Premature mortality rates vary substantially in the United States by race/ethnicity.1 Despite their socioeconomic disadvantages,2 US Latino populations have lower premature mortality rates than do US non-Hispanic white populations (hereafter referred to as “US white populations”).3 This phenomenon has been termed the “Latino or Hispanic paradox” and has been suggested to be associated with the “healthy immigrant effect,” where healthier individuals come to the United States to work, or to the “salmon bias,” where immigrants with poor health return home at the end of life. However, approximately two-thirds of current US Latino individuals were born in the United States, and US Latino populations have continued to show lower mortality rates than US white populations.1,4 One theory that has not been studied, to our knowledge, is whether premature mortality rates are lower more generally in Latin America.
The aim of this study was to compare recent trends and rates of premature mortality among US Latino, white, and African American populations with those in Latin America and Puerto Rico for all-cause and major causes of death. Monitoring rates and trends in premature mortality is also important more generally to understand how societies can address preventable causes of early death and to highlight priorities needed to achieve the United Nations Sustainable Development Goals and Targets of a one-third reduction in premature mortality from noncommunicable diseases by the year 2030.5
Because we used publicly accessible data without personal identifying information, institutional review was not required, in accordance with 45 CFR §46.102(f). This study follows the Strengthening the Reporting of Observational Studies in Epidemiology (STROBE) reporting guideline.

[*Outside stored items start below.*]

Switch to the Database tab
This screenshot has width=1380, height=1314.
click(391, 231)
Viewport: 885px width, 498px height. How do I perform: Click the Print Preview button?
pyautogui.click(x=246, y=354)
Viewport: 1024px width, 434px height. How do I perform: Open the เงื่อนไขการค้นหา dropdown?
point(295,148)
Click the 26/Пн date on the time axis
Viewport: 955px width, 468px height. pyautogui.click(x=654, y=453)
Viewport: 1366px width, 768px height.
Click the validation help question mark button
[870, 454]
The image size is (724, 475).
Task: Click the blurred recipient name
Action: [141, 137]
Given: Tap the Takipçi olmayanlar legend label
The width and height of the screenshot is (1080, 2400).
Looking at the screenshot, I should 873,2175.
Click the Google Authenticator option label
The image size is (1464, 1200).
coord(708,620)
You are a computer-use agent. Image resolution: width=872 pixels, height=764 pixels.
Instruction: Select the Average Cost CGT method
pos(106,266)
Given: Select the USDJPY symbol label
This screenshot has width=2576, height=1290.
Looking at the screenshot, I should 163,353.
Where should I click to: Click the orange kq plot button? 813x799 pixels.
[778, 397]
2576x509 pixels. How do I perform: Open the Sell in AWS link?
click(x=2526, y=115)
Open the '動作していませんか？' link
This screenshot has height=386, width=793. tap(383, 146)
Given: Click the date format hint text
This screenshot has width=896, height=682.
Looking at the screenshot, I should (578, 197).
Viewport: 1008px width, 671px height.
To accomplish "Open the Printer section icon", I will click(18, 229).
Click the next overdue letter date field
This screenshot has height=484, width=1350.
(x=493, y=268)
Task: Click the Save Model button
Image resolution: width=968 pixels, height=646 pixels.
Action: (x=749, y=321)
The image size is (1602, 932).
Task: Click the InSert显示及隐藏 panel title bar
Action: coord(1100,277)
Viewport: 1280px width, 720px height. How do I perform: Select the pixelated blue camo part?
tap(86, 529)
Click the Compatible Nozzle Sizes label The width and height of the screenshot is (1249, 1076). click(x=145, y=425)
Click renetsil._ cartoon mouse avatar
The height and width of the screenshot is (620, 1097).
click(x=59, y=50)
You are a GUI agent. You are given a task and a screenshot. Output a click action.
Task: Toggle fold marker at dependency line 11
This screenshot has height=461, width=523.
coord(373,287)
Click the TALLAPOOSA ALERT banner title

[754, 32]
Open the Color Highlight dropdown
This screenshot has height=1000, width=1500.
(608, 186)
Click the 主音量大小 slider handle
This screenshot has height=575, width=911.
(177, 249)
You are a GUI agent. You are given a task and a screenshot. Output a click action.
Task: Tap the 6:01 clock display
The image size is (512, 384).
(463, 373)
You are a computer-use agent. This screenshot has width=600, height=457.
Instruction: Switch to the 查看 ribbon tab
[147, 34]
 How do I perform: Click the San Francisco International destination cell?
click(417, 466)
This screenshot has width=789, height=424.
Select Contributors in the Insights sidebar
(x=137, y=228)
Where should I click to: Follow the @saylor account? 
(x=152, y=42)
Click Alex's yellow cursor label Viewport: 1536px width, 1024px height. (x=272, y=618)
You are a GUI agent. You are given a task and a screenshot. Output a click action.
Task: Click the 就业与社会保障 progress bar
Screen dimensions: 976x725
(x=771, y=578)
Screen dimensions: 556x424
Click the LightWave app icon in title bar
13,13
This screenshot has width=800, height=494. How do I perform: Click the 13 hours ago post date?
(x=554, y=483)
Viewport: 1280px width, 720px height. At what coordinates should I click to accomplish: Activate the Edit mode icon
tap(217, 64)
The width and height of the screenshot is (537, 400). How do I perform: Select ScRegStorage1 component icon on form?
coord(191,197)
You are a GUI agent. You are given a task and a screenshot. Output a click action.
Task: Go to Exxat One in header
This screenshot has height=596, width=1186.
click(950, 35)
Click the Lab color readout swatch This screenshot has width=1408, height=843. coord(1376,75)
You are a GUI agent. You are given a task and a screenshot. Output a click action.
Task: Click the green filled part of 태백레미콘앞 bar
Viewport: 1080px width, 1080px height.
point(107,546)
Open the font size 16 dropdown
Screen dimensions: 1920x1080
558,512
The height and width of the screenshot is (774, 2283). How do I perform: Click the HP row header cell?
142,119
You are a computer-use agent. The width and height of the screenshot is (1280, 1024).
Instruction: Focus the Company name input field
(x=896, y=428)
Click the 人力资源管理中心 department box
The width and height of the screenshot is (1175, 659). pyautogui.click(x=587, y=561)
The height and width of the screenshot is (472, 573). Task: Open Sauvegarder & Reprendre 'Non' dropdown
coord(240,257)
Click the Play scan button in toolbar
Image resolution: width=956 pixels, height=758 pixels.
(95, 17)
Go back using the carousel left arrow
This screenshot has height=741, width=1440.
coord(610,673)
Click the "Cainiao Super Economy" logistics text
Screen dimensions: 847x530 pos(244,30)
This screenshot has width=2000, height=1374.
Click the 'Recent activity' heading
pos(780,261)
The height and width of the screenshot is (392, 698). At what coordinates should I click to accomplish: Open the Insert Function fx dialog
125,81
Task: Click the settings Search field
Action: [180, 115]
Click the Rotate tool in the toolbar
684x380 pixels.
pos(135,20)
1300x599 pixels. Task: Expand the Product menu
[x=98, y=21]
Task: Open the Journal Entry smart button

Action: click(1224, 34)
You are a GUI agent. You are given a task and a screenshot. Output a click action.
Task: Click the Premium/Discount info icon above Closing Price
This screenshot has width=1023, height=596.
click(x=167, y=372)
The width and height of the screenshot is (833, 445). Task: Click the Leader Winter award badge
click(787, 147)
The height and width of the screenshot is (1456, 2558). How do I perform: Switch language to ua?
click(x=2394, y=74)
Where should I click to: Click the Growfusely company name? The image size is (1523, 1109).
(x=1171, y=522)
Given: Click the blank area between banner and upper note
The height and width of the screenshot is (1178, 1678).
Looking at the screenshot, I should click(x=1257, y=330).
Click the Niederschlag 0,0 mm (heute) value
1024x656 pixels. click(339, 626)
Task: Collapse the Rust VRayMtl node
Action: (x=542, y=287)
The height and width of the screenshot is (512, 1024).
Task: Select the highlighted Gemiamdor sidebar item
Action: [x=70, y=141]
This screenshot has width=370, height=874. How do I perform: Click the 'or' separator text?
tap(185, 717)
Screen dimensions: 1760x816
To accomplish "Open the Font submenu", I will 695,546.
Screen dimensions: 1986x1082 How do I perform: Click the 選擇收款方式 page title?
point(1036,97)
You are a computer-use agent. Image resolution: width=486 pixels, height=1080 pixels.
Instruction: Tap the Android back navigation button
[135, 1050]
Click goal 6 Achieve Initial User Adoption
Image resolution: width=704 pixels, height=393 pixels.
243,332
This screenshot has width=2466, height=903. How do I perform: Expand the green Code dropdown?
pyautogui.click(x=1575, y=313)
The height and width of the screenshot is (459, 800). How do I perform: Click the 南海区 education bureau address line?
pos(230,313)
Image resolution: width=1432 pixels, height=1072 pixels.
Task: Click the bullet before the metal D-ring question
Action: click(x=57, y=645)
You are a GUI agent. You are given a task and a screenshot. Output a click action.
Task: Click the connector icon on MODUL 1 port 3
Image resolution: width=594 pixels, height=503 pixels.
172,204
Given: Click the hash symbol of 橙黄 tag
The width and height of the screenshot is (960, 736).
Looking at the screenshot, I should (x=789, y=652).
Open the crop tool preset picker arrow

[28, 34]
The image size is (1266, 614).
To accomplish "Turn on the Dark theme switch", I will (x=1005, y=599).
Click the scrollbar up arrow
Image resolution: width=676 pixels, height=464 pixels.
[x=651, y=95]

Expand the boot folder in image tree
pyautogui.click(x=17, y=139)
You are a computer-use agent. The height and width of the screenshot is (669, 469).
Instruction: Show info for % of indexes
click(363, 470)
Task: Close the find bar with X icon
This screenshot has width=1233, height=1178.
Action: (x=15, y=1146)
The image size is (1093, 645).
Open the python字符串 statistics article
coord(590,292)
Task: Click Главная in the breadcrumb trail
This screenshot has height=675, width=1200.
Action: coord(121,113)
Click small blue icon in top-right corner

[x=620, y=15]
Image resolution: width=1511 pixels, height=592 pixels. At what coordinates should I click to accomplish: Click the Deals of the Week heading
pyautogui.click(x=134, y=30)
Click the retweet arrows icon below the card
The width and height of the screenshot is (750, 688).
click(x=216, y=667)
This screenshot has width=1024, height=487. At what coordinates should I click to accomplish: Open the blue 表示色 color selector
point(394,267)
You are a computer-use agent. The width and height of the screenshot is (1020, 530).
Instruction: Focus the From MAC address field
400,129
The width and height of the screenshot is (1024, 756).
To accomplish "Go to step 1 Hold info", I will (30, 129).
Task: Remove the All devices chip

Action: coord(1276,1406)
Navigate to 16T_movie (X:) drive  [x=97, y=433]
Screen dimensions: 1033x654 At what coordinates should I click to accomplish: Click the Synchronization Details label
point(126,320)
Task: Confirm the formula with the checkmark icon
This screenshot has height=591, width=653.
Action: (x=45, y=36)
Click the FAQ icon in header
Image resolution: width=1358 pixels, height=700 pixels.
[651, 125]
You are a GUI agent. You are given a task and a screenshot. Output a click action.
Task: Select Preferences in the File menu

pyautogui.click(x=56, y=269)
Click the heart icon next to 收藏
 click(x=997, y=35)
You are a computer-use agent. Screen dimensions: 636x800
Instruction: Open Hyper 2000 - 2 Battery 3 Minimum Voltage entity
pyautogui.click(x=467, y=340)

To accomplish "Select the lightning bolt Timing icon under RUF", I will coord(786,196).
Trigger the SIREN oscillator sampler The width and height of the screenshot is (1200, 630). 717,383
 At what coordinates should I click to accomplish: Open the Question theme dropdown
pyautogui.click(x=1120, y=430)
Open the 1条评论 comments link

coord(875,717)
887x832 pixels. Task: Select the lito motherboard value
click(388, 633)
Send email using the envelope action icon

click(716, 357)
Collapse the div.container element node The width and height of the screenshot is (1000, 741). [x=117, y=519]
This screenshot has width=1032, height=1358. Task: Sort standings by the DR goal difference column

For this cross-sectional analysis, we used data from the World Health Organization (WHO) Mortality Database and the Multiple Cause of Death database from the Centers for Disease Control and Prevention. The WHO mortality database documents mortality data by age, sex, and cause of death, as reported annually by member countries from their civil registration systems, but it does not have race/ethnicity data for each member country. Therefore, to obtain US mortality data by racial/ethnic groups, we used the Multiple Cause of Death database from the Centers for Disease Control and Prevention, which documents deaths that occur in the United States compiled from death certificates filed in state vital statistics offices. Both the WHO Mortality Database and the Multiple Cause of Death database used the International Statistical Classification of Diseases and Related Health Problems, Tenth Revision (ICD-10) coding system during the study period.
Only populations with high-quality mortality data were eligible for inclusion, defined here as less than 10% of deaths with no specific intent coded (ie, ill-defined codes, ICD-10 codes R00-R99).6 To examine trends, we required annual data from 2001 to 2015. Thirteen countries were eligible for analysis: the United States, Argentina, Belize, Brazil, Chile, Colombia, Cuba, Ecuador, Mexico, Nicaragua, Panama, Peru, and Uruguay (accounting for >80% of the population of Latin America). eTable 1 in the Supplement summarizes the quality assessment and the reasons for exclusion. Rates for the United States were assessed separately for Latino, African American, white, and Puerto Rican populations, for a total of 16 eligible populations.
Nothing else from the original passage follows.